Abstract

Cells respond to changes in mechanical strains by varying their production of extracellular matrix macromolecules. Because differences in strain patterns between mitral valve leaflets and chordae tendineae have been linked to different quantities and types of glycosaminoglycans (GAGs), we investigated the effects of various strain conditions on GAG synthesis by valvular interstitial cells (VICs) using an in vitro 3-dimensional tissue-engineering model. VICs from leaflets or chordae were seeded within collagen gels and subjected to uniaxial or biaxial static tension for 1 week. GAGs synthesized within the collagen gels and secreted into the surrounding medium were analyzed using fluorophore-assisted carbohydrate electrophoresis.
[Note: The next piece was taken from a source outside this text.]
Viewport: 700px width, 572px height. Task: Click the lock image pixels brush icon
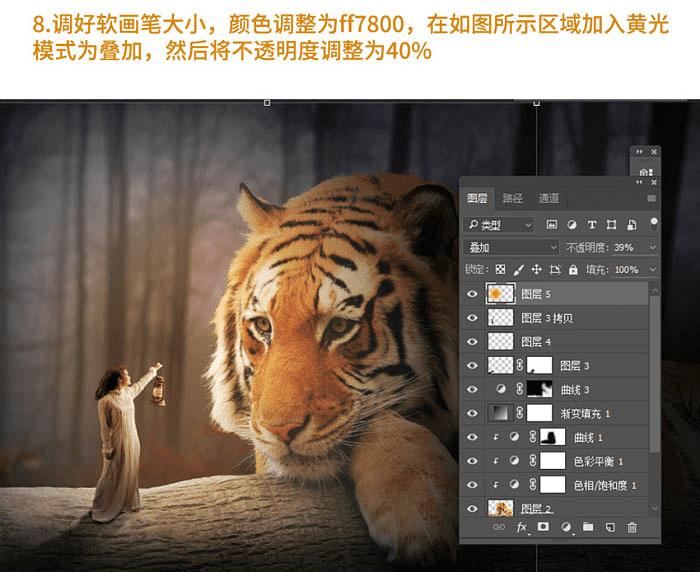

In constrained conditions, more 4-sulfated GAGs were retained within the collagen gel, whereas more hyaluronan was secreted into the surrounding medium. Selected GAG classes were found in significantly different proportions in collagen gels seeded with leaflet cells versus chordal cells. The only significant difference between uniaxial and biaxial regions was found for 6-sulfated GAGs in the gels seeded with chordal cells (p<0.05). This study suggests how mechanical loading may influence GAG production and localization in the remodeling of the mitral valve and has design implications for engineered tissues.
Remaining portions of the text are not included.